Xcode 5 Crashes -- Xcode Quit Unexpectedly

Xcode quits unexpectedly every time I open my project

Xcode stores some user state information inside the Xcode project “file”, which is really a folder. That state information might have become corrupted. You can normally throw away everything inside your .xcodeproj folder except the project.pbxproj file. This might fix your problem.

Open up the folder containing your .xcodeproj file. Right-click or control-click the .xcodeproj file and choose “Show Package Contents”. Then throw away everything except the project.pbxproj file.

cleaning an xcodeproj package

If you know what an Xcode workspace is, and you're actually making use of it, you might not have a project.xcworkspace file to throw away, or you might not want to throw it away. But if you don't know what an Xcode workspace is, then you're not using it so you can just throw away project.xcworkspace. Xcode will recreate it automatically.

Xcode Error Report Xcode quit unexpectedly

It seems that Xcode cannot restore the tabs / files you have opened the last time see Method: -_restoreSelectedTabsByIdentifierFromStateSaving:.

The latest ui state including opened files, curent target etc. is stored in the UserInterfaceState.xcusertate. You can find the file in your Xcode project folder under:

/<your_project_path>/<your_project_name>.xcodeproj/project.xcworkspace/xcuserdata/<username>.xcuserdatad/UserInterfaceState.xcuserstate

Just remove the file e.g. via rm and Xcode shall work again.

Xcode crashes on launch

Delete ~/Library/Developer/Xcode/DerivedData by running this command in terminal:

rm -r ~/Library/Developer/XCode/DerivedData

If that doesnt work, At this point and with given info, all I could recommend to delete and reinstall Xcode.

Xcode 5 crashes when running an app with SDL 2

It looks like the problem is that SDL2 isn't properly signed.
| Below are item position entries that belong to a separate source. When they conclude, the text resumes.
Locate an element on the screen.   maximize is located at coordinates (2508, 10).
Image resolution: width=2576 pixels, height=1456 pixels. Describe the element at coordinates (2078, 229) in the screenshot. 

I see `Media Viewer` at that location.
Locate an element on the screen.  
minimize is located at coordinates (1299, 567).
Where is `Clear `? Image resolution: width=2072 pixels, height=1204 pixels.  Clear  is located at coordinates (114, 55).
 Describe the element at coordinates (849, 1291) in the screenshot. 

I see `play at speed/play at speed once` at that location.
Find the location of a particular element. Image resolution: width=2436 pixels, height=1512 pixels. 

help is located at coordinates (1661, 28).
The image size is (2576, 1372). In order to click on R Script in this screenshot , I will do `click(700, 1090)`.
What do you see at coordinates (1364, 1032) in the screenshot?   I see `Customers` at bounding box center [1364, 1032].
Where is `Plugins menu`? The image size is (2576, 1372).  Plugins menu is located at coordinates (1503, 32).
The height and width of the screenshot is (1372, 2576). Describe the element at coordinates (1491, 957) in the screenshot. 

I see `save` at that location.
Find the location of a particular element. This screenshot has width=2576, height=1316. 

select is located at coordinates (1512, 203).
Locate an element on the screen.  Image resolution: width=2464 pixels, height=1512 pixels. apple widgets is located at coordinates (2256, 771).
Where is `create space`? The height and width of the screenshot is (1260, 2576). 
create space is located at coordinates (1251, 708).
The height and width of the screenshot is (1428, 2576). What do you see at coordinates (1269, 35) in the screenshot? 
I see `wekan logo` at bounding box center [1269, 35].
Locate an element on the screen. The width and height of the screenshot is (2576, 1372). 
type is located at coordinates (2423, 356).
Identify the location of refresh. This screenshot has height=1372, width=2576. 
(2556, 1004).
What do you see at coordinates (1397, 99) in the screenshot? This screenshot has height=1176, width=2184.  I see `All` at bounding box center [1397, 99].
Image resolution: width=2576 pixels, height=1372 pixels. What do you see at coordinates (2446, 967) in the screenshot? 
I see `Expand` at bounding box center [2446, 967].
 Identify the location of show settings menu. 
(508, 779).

There's a ticket to fix the issue at https://bugzilla.libsdl.org/show_bug.cgi?id=2058.

When you spawn an application from Xcode 5 with lldb, Xcode loads a plugin that will inspect modules your application loads, presumably to give you insight into your program. Xcode is set up to crash if it reads from a page that is backed by an invalid signature. Because SDL2 isn't properly signed, when Xcode 5 attempts to examine the SDL2 library, it will read from an invalid page, and crash. You get a clue that this is happening by the following line in your crash report above:

Exception Type:  EXC_BAD_ACCESS (Code Signature Invalid)

To see for yourself that SDL isn't properly signed, execute the following command from the folder where SDL2 resides:

$ codesign -vvvv SDL2 
SDL2: invalid signature (code or signature have been modified)
In architecture: x86_64

If you don't want to build your own version of SDL2 (the solution that's mentioned above), you can update the signature to make it correct:

$ codesign -f -s - SDL2 
SDL2: replacing existing signature

And to verify that the new signature is good:

$ codesign -vvvv SDL2
SDL2: valid on disk
SDL2: satisfies its Designated Requirement

Note that doing this as a workaround is risky from a security standpoint, as I'm not sure why the signature is invalid.